DESCRIPTION OF THE TASK: In the report on Michigan's exhibition hockey win, which freshman forward passed the puck to Jackson Hallum for the shorthanded goal?

-------- SELECTED PASSAGE

Rocking new white sweaters to start the season, the No. 5 Michigan hockey team entered the new season in style.
Not only did the Wolverines beat Simon Fraser 8-1 in their first exhibition game of the season, but also they saw contributions from a variety of freshmen new to the team.
“I thought we did a lot of good things,” Michigan coach Brandon Naurato said postgame. “Everyone came back and had big summers. We are just seeing what we have with some of the freshmen and transfers, and we are just trying to put guys in spots where they can show their value.”
The Wolverines peppered Simon Fraser goaltender Kolby Matthews early and often to start the game. Between shots from the point and one-timers from the slot, Michigan’s hunger to score was evident from the start.
It was only a matter of time before Michigan capitalized on one of its many opportunities — even if that opportunity came shorthanded.
Pouncing off a Red Leafs turnover during a first-period penalty kill, freshman forward Garrett Schifsky confidently took the puck in stride the length of the ice. With sophomore forward Jackson Hallum waiting patiently on the wing, Schifsky sauced the puck to Hallum who finished the play for his first goal of the season.
After scoring their first goal of the game, the Wolverines never looked back. Michigan received contributions from throughout the lineup, including from new additions like freshman forward Nick Moldenhauer.
With just under six minutes left in the first period, junior forward Dylan Duke stormed the net and fired a shot from the top of the right circle. Sitting on the doorstop, Moldenhauer buried the rebound within seconds to secure his first goal of the season, the first of his collegiate career and the 3-0 lead
“It was surreal,” Moldenhauer said about his first collegiate game. “I’ve been waiting for this day for a while now, and to finally grab a hold of it — it was awesome. I couldn’t have asked for a better debut.”

----------------
-------- RECORDS

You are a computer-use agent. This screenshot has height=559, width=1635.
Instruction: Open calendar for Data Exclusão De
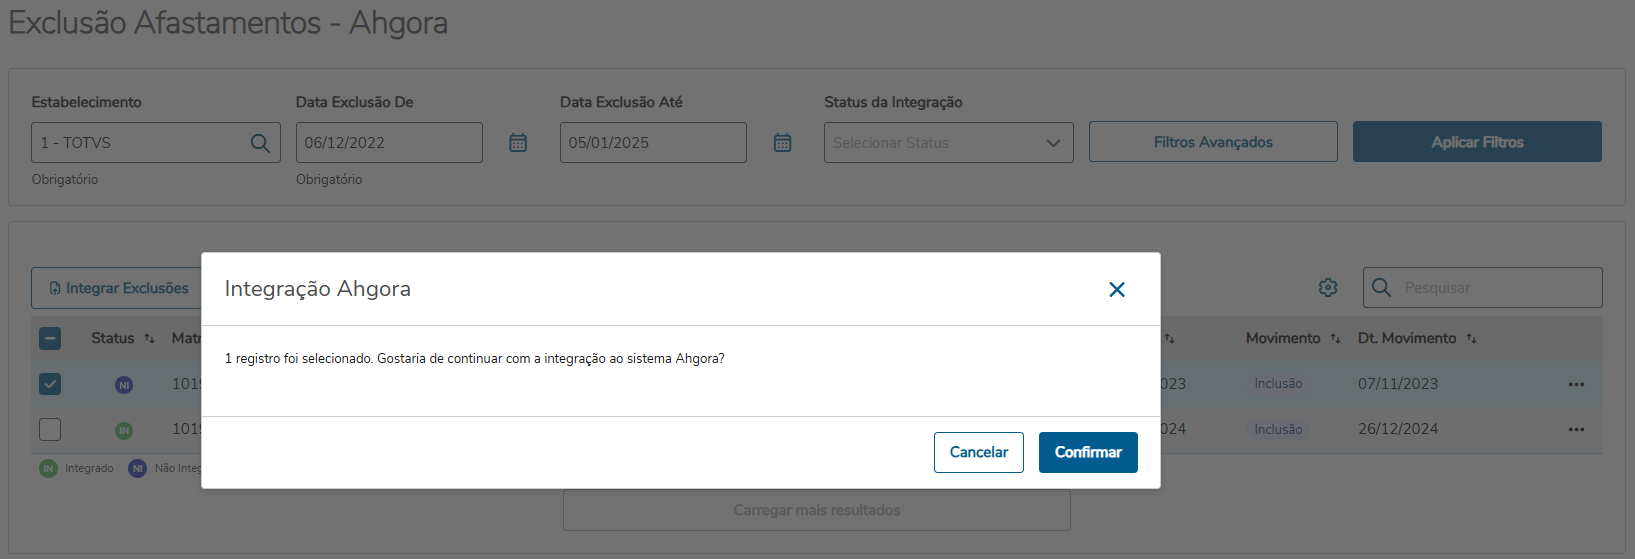click(x=518, y=143)
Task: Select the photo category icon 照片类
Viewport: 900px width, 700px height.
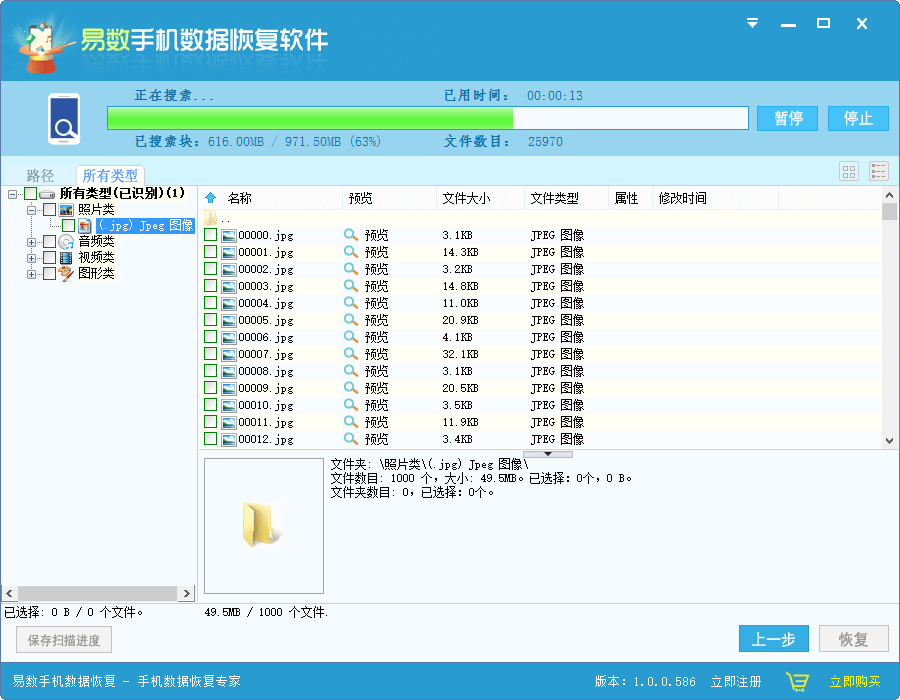Action: point(65,210)
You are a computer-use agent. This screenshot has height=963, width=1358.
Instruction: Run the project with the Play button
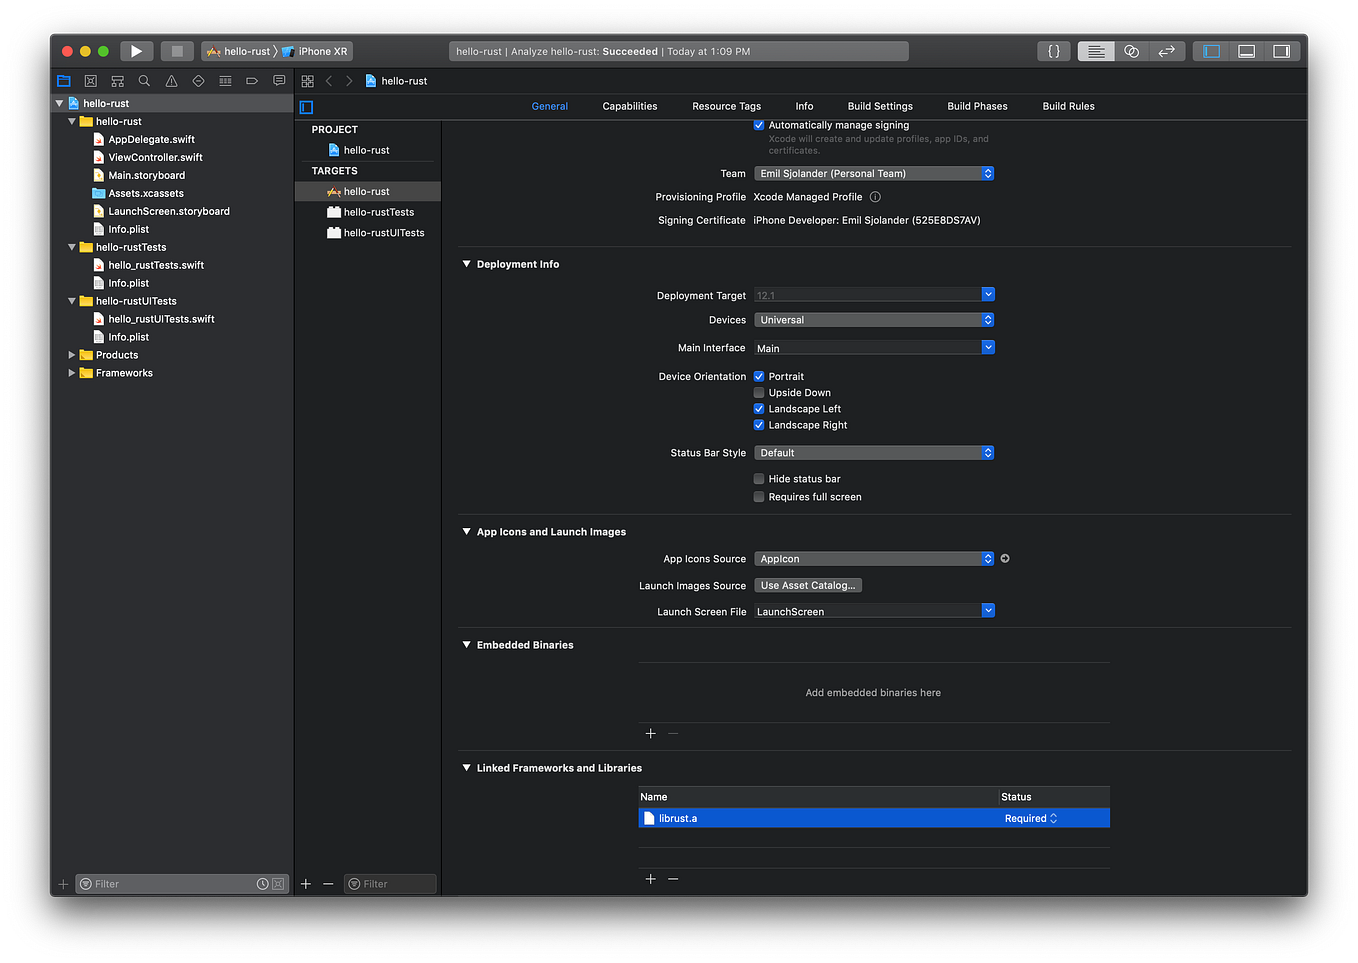point(137,51)
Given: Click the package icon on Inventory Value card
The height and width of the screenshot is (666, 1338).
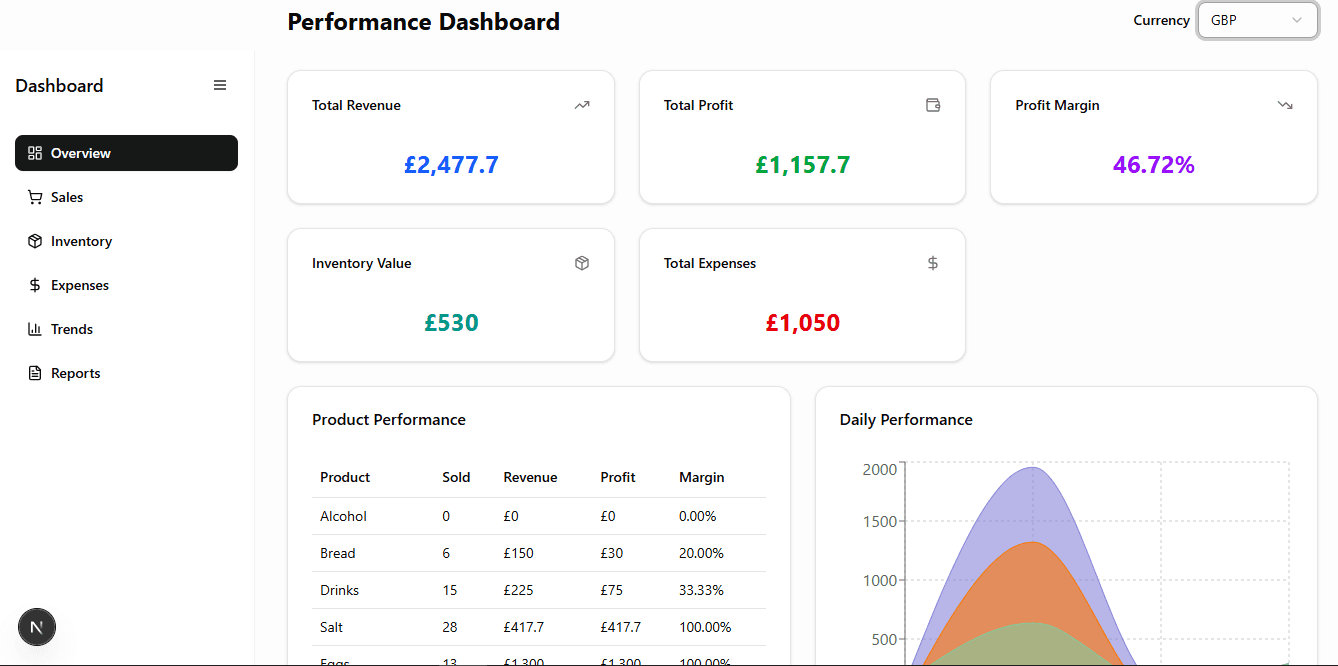Looking at the screenshot, I should coord(581,263).
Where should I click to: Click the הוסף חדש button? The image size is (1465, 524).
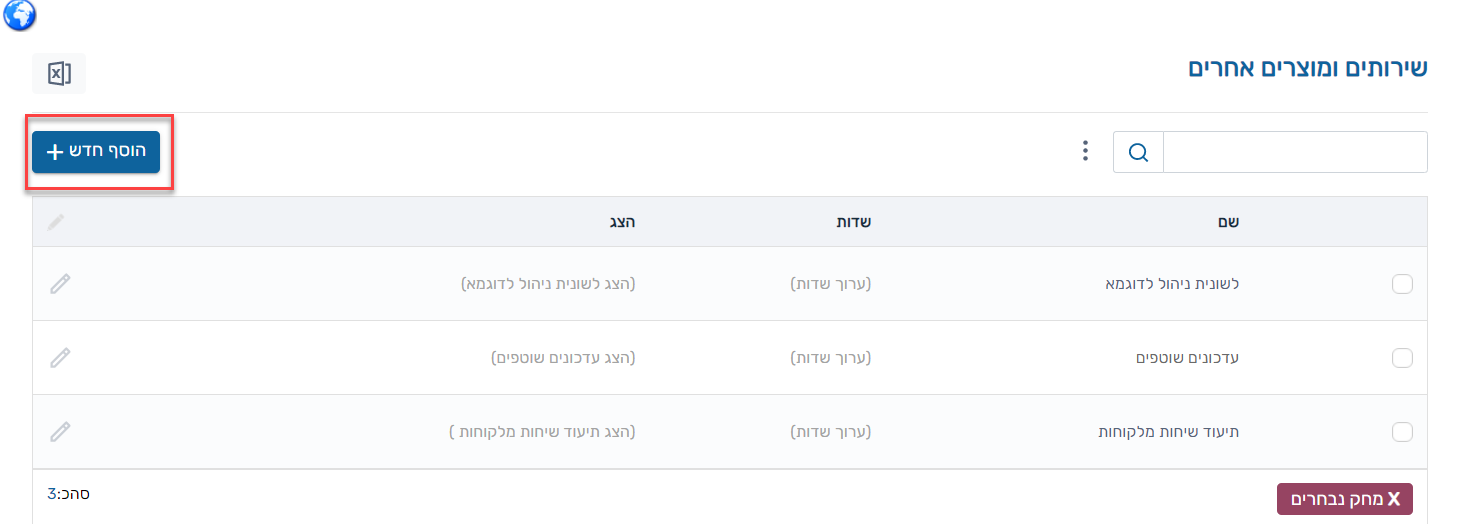coord(96,152)
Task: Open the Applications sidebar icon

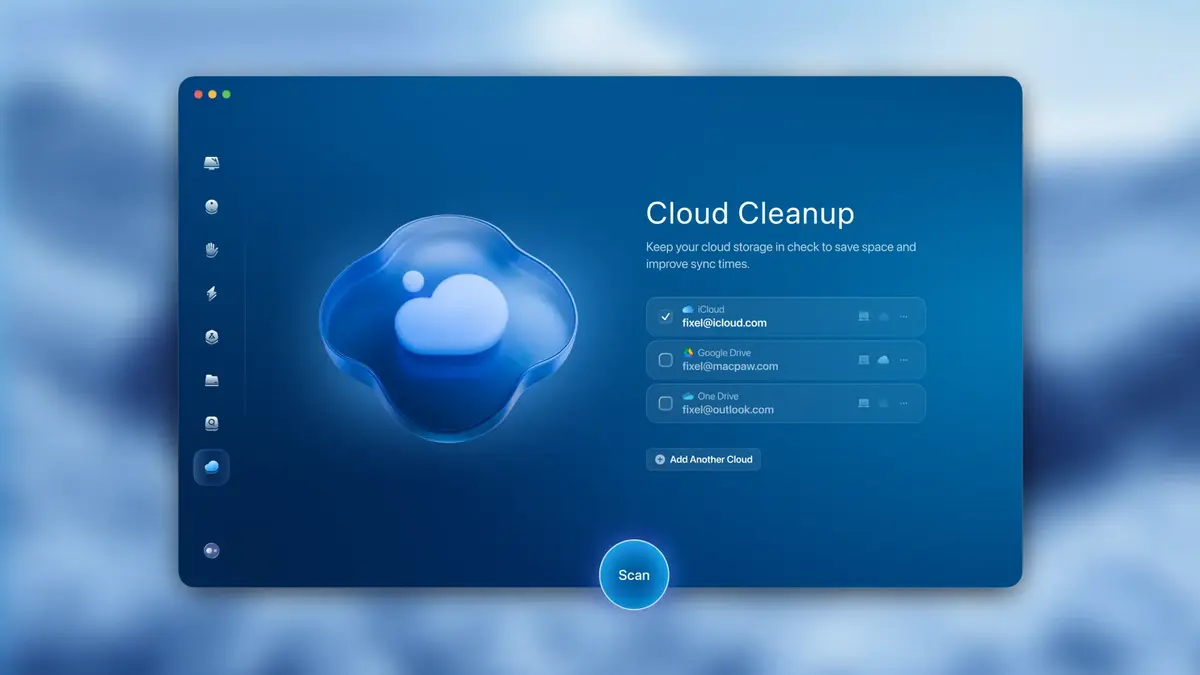Action: tap(211, 338)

----------------

PROBLEM SOLUTION: Garrett Schifsky